Nasopharyngeal Polyps

Cornell Feline Health Center
Cornell University College of Veterinary Medicine
Ithaca, New York 14853

Labored and noisy breathing, nasal discharge, head shaking, sneezing, difficulty in swallowing—all of these clinical signs suggest that a cat is harboring an upper respiratory problem. In some cases, these signs may be accompanied by a phenomenon called “reverse sneezing”—a sudden, alarming, honking sound that the frustrated cat makes in an apparent effort to clear its throat. A veterinarian who notices such a startling noise is apt to conclude that the animal is trying desperately to dislodge some sort of obstruction from its throat. And if it’s a young cat —between eight months and one year of age or so—the veterinarian may well suspect the presence of a nasopharyngeal polyp, a noncancerous mass of tissue in the upper respiratory tract that develops most frequently in kittens or very young cats.

“We believe that this type of polyp is caused by inflammatory changes secondary to infection with a respiratory virus,” says James Flanders, DVM, associate professor of surgery at Cornell University’s College of Veterinary Medicine. “It might be a calicivirus, a herpesvirus, or any of the other types of viruses that cause sniffles in a young cat. The animal will be infected and will show the classic signs of upper respiratory distress. The signs will soon resolve, but some months later, the cat will start making this sneezing sort of noise and showing the other signs that a polyp has developed.”

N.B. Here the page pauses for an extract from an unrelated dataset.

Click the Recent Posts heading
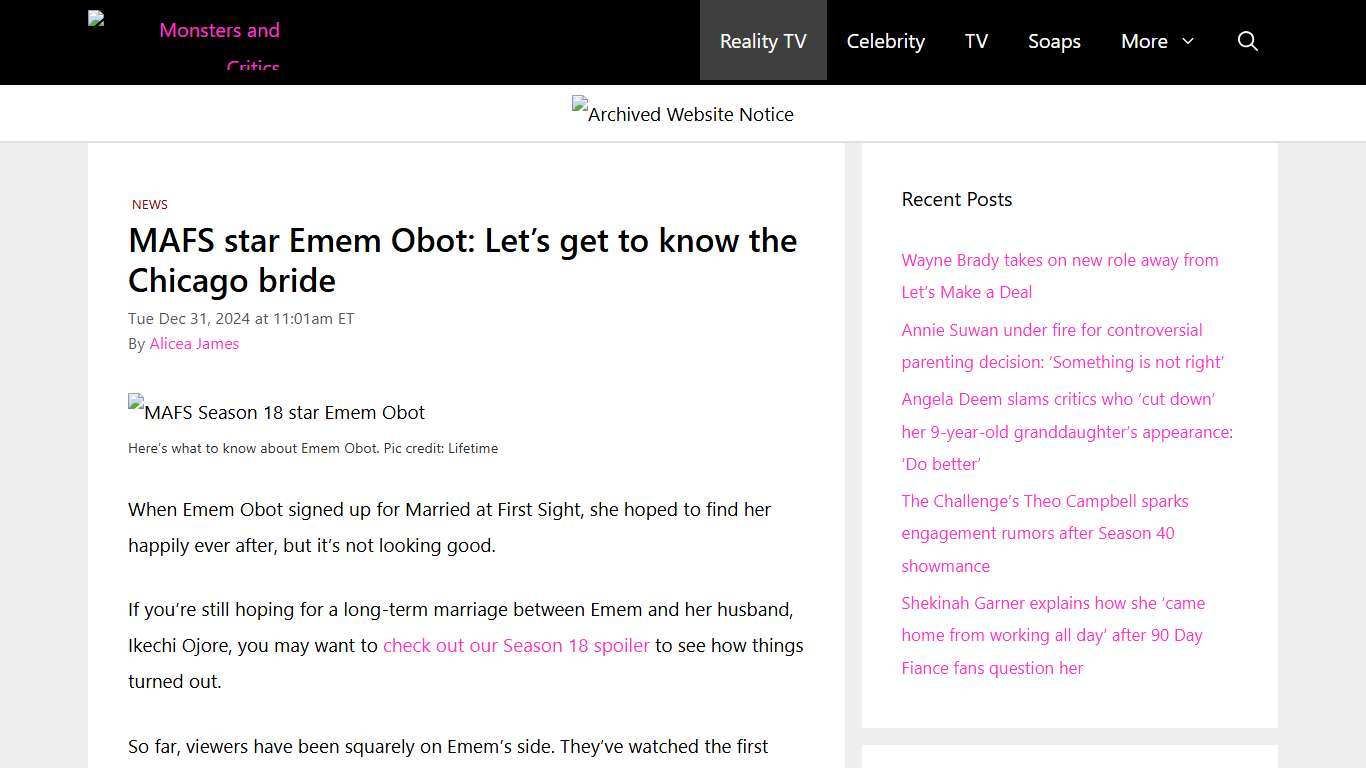The height and width of the screenshot is (768, 1366). pos(956,199)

Over the course of those months, it turns out, the respiratory virus has been stealthily circulating through the cat’s system, entering through the animal’s nose or mouth and following a circuitous route, passing through or lodging in the middle ear. The virus causes the tissue lining the middle ear to become inflamed and swollen, eventually prompting formation of a polyp. The middle ear soon becomes packed with the inflammatory tissue, and the engorged polyp may burst through to the ear drum. Or it may pass into the nasopharanx, the hollow area at the back of a cat’s mouth. In the nansopharanx, the polyp—a benign, superficial growth that is anchored to the inflamed tissue by means of a slender stalk—will continue to grow over a period of months until it starts interfering with the affected cat’s intake of air. “And that’s what causes the clinical signs,” says Dr. Flanders. “The cat thinks that there’s something stuck in the back of its throat—up above its palate—and when it tries to breathe through its nose, there’s an obstruction.”

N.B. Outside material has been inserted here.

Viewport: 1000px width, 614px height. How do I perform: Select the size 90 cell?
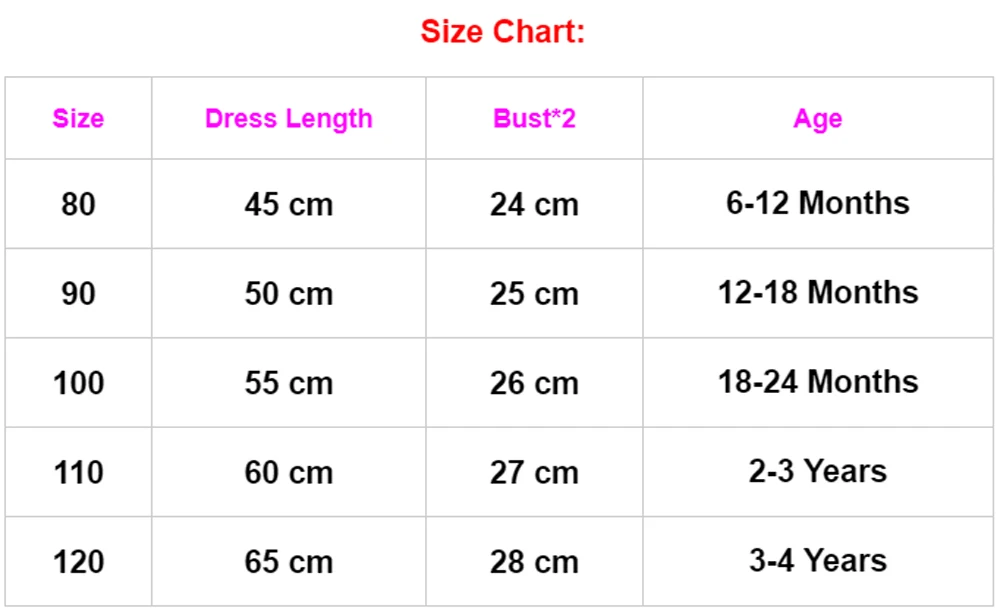[x=78, y=294]
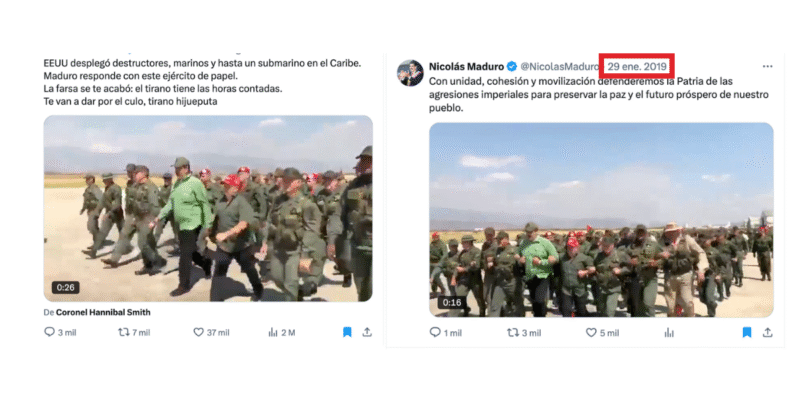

Polyps can form bilaterally, he notes, and are especially dangerous if they become so large that they interfere with drainage from the nose. A definitive diagnosis is done by using a small blunt hook to probe beneath the back of a sedated cat’s palate; if a polyp is present, notes Dr. Flanders, “You can see it—a big, pink, fleshy mass.”

Treatment, he says, is always surgical. “The cat is anesthetized,” he says, “and the veterinarian will grab the polyp with a tiny forceps and yank it out. Its stalk will usually come out along with it. Simply pulling out the polyp will quite frequently be sufficient to remedy the problem.” Postsurgical treatment, notes Dr. Flanders, relies primarily on the short-term administration of antibiotics and perhaps oral steroids or ear drops to reduce the chance of recurrence.